Required work ::
How many lines in the data below have the string "Connect"? Reply with the number alone.

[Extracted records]
· · · · · · ·

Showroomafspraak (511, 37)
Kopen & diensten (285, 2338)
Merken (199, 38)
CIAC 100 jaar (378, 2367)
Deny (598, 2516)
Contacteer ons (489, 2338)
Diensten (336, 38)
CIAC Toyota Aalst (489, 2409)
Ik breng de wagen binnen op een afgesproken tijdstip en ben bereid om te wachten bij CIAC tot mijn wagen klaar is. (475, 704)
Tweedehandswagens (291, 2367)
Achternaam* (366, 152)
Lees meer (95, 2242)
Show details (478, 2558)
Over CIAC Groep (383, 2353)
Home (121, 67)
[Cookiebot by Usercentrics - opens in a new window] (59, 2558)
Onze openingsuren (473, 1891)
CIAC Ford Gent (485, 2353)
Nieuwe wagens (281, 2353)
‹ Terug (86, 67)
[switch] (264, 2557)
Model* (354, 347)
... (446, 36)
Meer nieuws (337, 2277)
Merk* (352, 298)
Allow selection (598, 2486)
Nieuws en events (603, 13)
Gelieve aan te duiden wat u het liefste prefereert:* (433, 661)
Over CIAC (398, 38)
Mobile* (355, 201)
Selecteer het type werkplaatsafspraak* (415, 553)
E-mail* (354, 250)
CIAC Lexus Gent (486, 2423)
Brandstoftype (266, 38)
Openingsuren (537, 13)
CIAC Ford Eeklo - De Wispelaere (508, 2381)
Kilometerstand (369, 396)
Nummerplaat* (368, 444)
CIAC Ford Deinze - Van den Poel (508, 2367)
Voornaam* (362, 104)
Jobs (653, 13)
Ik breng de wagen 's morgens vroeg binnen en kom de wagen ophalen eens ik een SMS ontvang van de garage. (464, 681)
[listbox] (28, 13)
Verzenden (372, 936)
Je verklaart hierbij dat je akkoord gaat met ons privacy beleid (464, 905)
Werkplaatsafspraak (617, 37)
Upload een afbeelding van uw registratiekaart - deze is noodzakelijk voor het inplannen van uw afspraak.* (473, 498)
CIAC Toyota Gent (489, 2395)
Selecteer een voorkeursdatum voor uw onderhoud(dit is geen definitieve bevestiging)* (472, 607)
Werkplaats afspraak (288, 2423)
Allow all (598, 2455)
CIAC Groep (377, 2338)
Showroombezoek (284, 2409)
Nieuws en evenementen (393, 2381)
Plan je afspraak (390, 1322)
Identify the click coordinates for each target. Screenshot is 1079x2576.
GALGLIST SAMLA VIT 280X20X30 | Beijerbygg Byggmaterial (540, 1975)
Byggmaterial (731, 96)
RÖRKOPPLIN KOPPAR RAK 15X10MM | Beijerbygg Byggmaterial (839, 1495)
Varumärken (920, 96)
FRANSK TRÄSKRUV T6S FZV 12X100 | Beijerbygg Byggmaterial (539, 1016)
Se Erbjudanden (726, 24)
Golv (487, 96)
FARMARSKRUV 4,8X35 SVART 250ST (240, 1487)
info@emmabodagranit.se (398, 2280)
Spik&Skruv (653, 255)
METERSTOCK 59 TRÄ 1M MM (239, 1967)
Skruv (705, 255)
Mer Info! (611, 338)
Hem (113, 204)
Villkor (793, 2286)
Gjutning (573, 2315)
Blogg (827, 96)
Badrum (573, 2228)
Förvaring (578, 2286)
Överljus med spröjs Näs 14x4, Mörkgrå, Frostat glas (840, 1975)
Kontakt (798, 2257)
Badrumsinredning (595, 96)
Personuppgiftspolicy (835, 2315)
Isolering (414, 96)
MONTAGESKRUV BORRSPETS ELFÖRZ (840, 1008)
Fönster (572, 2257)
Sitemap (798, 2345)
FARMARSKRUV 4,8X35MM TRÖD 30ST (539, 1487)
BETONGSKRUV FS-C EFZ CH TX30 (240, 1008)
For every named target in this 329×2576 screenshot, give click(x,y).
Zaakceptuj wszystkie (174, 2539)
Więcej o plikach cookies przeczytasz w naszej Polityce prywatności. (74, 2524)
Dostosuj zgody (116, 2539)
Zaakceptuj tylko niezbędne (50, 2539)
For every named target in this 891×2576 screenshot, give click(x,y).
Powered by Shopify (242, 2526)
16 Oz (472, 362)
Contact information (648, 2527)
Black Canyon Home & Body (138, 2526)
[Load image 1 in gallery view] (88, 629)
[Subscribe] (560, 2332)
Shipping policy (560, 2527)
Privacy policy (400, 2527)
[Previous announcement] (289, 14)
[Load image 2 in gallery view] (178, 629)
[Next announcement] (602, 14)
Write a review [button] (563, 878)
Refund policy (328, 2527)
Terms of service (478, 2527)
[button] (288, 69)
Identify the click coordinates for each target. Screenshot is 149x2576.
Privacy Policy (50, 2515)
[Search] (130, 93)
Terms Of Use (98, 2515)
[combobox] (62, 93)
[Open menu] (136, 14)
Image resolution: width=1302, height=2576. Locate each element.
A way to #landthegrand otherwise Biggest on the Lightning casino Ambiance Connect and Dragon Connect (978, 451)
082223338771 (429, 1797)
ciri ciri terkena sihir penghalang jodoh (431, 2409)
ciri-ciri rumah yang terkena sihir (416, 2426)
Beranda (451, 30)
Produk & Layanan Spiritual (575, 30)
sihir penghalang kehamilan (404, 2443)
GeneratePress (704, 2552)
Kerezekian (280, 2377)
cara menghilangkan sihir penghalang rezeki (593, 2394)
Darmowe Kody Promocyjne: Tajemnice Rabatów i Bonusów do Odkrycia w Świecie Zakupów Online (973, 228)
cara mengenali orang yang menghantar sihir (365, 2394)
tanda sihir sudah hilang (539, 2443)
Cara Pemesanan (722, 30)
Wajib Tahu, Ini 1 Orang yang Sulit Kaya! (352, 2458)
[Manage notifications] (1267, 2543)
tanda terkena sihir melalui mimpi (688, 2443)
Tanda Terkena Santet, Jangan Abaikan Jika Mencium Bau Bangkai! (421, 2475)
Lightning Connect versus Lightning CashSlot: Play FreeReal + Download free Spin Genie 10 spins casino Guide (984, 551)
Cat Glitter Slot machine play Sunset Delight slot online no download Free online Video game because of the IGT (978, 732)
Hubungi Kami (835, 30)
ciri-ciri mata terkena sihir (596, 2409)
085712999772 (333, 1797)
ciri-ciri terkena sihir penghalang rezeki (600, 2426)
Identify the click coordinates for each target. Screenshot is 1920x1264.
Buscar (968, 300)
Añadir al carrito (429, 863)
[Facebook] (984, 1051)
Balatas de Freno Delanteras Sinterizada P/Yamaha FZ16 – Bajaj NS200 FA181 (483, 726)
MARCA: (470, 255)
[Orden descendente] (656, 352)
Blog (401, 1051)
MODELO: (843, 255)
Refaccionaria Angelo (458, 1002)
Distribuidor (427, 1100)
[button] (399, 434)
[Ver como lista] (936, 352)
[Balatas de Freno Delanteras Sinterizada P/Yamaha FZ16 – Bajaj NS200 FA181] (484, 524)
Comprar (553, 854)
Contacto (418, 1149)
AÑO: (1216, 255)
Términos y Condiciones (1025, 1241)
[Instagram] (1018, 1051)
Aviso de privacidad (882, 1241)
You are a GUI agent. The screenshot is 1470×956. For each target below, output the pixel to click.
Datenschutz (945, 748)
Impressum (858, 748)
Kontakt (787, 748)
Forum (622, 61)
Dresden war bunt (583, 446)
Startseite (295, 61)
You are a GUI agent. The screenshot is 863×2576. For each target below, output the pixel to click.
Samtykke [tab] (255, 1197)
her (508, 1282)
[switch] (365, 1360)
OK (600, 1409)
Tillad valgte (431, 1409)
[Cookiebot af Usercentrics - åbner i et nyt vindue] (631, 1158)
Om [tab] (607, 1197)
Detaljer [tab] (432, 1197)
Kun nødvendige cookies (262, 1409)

· · · · · · ·

Output for this task ::
2